### [Data supplied]
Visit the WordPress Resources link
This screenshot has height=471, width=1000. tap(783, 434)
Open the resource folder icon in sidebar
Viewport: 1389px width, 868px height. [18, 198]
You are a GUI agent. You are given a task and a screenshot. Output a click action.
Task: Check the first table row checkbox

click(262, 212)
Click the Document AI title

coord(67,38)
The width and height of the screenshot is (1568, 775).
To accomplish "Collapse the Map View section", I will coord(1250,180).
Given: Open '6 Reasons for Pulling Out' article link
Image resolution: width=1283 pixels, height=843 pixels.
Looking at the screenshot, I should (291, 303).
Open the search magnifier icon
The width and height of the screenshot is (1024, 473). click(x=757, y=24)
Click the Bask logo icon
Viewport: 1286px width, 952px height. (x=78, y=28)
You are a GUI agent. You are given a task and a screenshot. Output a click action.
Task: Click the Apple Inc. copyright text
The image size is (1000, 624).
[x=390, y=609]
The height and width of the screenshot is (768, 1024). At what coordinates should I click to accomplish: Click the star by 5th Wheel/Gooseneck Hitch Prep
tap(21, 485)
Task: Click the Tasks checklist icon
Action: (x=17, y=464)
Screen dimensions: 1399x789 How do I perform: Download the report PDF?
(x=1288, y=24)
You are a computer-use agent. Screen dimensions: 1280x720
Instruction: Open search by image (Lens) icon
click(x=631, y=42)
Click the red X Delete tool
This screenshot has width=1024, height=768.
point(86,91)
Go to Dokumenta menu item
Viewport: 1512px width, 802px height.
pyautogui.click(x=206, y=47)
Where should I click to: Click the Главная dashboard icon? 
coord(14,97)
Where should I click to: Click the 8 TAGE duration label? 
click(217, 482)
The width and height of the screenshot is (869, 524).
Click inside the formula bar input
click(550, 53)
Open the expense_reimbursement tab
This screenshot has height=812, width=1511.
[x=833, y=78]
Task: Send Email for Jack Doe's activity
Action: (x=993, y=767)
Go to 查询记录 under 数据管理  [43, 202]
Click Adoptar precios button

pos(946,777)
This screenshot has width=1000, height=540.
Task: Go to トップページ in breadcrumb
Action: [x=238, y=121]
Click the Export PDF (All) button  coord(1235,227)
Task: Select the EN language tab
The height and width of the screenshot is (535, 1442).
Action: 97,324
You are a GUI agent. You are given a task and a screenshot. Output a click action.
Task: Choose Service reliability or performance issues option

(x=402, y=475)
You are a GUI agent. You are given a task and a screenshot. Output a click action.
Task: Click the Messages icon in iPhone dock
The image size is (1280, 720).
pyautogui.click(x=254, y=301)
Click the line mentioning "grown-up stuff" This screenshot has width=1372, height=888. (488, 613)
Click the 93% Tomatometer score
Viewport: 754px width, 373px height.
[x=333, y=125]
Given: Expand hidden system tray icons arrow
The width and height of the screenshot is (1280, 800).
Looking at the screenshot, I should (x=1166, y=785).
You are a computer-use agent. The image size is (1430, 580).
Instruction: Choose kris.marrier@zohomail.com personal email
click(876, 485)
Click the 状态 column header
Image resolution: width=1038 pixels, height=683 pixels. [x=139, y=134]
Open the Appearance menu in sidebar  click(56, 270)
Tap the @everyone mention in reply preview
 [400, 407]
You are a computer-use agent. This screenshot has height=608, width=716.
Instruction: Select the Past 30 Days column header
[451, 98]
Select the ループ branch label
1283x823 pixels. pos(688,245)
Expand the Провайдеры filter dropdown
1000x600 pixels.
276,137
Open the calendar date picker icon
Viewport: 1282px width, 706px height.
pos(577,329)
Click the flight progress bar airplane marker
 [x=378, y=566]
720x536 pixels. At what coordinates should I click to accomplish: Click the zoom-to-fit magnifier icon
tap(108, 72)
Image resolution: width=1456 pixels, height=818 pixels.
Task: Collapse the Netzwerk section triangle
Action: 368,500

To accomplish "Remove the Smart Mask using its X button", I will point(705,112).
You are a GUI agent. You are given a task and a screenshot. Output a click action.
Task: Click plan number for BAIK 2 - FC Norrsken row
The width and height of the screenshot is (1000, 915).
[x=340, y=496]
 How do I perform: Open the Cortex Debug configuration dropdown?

### [Instructions for the task]
In the listing above, lay out as a JSON list of strings the lines from the line with "You are a computer-use agent. The" to the line with "Open the Appearance", one string for each line and blank lines left out.

### [Solution to this problem]
[
  "You are a computer-use agent. The image size is (1430, 580).",
  "Instruction: Choose kris.marrier@zohomail.com personal email",
  "click(876, 485)",
  "Click the 状态 column header",
  "Image resolution: width=1038 pixels, height=683 pixels. [x=139, y=134]",
  "Open the Appearance menu in sidebar  click(56, 270)"
]